YOUR ASSIGNMENT: From the first line of the data below, repeat each line exactly until you reach the line with "Click the 2800.00"; include that line too.
··· DATA IN THIS EXERCISE ···
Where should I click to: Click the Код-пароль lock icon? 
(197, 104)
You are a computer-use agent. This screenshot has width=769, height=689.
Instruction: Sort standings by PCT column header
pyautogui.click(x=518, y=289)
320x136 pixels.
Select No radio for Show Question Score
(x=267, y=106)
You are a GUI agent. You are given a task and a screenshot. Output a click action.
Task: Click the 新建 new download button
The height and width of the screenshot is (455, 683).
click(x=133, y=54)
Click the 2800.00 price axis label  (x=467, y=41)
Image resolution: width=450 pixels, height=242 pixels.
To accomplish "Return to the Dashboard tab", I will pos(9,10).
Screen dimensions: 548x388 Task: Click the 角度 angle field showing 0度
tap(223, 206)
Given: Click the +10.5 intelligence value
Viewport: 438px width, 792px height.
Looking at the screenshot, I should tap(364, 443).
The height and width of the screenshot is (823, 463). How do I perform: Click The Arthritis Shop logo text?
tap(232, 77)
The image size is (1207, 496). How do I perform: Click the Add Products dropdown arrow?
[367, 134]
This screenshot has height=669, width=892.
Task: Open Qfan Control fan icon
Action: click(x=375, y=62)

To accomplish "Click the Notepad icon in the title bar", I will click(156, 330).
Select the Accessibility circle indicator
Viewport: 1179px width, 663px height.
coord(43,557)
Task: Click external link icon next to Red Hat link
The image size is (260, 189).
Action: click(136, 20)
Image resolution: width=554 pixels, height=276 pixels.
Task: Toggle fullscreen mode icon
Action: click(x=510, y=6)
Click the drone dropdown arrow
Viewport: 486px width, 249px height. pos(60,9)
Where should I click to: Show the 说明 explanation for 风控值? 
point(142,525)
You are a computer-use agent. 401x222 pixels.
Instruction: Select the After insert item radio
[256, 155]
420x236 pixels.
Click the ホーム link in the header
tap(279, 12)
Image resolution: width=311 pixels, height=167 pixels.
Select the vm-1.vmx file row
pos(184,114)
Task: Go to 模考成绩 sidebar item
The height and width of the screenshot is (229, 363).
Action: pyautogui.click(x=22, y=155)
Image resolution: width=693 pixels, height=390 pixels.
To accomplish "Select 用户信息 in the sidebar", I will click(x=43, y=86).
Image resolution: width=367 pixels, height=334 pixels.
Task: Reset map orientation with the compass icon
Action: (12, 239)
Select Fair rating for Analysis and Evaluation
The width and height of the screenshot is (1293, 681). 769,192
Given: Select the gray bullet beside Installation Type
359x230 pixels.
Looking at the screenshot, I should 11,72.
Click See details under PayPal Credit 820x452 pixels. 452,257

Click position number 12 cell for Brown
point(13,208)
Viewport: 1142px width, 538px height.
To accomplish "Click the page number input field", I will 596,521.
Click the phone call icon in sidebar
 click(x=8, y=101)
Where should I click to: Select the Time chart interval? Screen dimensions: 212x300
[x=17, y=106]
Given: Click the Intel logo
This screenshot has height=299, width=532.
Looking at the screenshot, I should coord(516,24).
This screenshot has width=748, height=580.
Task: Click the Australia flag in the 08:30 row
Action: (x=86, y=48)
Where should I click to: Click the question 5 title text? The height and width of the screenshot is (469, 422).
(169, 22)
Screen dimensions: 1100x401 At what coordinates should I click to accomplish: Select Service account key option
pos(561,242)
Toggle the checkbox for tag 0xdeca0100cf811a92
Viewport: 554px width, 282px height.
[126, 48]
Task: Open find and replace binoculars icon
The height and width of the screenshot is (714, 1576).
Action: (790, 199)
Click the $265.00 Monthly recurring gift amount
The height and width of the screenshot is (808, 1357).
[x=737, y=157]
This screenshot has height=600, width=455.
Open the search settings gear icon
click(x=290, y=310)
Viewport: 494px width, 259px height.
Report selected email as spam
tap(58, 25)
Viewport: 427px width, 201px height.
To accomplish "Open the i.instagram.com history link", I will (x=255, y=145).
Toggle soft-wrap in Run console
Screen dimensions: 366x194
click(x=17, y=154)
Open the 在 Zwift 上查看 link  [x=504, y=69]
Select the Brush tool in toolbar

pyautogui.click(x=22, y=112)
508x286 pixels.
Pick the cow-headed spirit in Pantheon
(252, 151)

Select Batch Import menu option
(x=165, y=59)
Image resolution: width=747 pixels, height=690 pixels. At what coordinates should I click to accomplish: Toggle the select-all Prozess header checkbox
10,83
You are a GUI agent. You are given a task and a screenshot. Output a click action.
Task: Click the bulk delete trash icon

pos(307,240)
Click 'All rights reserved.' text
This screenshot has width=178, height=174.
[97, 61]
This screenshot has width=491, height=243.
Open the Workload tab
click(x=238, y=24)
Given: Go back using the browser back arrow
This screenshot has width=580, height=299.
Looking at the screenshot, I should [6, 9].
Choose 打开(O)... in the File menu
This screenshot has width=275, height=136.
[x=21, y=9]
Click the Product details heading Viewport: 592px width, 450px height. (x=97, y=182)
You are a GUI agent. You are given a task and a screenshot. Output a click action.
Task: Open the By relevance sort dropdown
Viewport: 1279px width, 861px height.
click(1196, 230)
···
REPLY:
Where should I click to: Click the Код-пароль lock icon? 
(197, 104)
You are a computer-use agent. This screenshot has width=769, height=689.
Instruction: Sort standings by PCT column header
pyautogui.click(x=518, y=289)
320x136 pixels.
Select No radio for Show Question Score
(x=267, y=106)
You are a GUI agent. You are given a task and a screenshot. Output a click action.
Task: Click the 新建 new download button
The height and width of the screenshot is (455, 683).
click(x=133, y=54)
Click the 2800.00 price axis label  (x=467, y=41)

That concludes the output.